Giornata della Memoria sul web. Sono i giovani che ci chiedono di ricordare

di DAVIDE NITROSI

Nella tradizione ebraica la memoria è tutt’uno con il senso della storia umana. Zakhòr, ricorda! Una parola legata al concetto di maschio. L’uomo è colui che ricorda. Ma è un obbligo che trascende l’imperativo, non è un semplice dovere. Perché contiene la consapevolezza che la vera memoria non è ricordare tutto, non è ubriacarsi di immagini fino a precipitare nell’oblio e confondersi. È la memoria necessaria per tramandare e interpretare la storia, per comprendere, se possibile, il legame tra Dio e l’uomo, e il mistero del suo silenzio.

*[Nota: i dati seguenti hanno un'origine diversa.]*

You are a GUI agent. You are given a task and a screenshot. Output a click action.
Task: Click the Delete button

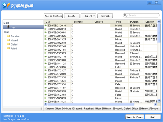[72, 16]
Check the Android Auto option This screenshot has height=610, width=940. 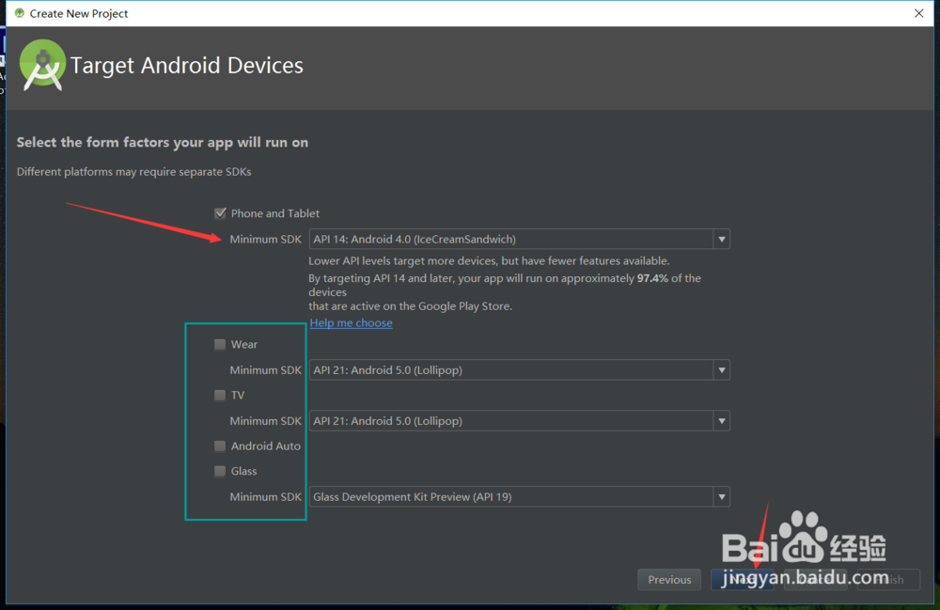pos(220,446)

È la memoria che permette ai padri di sollecitare nei figli il desiderio di domandare e conoscere, per leggere il mondo con occhi superiori al presente.

Per ricordare il passaggio del Giordano, l’arrivo nella Terra Promessa dopo l’esilio, Giosuè _ chiamato da Dio _ impone ai 12 capi tribù di porre delle pietre sul luogo dove si accamperanno nella notte. Sono le prime pietre d’inciampo. Il segno che servirà per ricordare e far sì che i discendenti facciano domande ai padri. Vent’anni dopo l’istituzione della Giornata della Memoria, che ricorda la liberazione di Auschwitz da parte dei soldati sovietici (il 27 gennaio 1945), possiamo dire che il messaggio di Giosuè è traslato in questo anniversario e lo ha trasformato esattamente nel significato più alto della memoria. Ha sollecitato i figli, i giovani, a farsi domande. Tutti i giovani, non solo gli ebrei.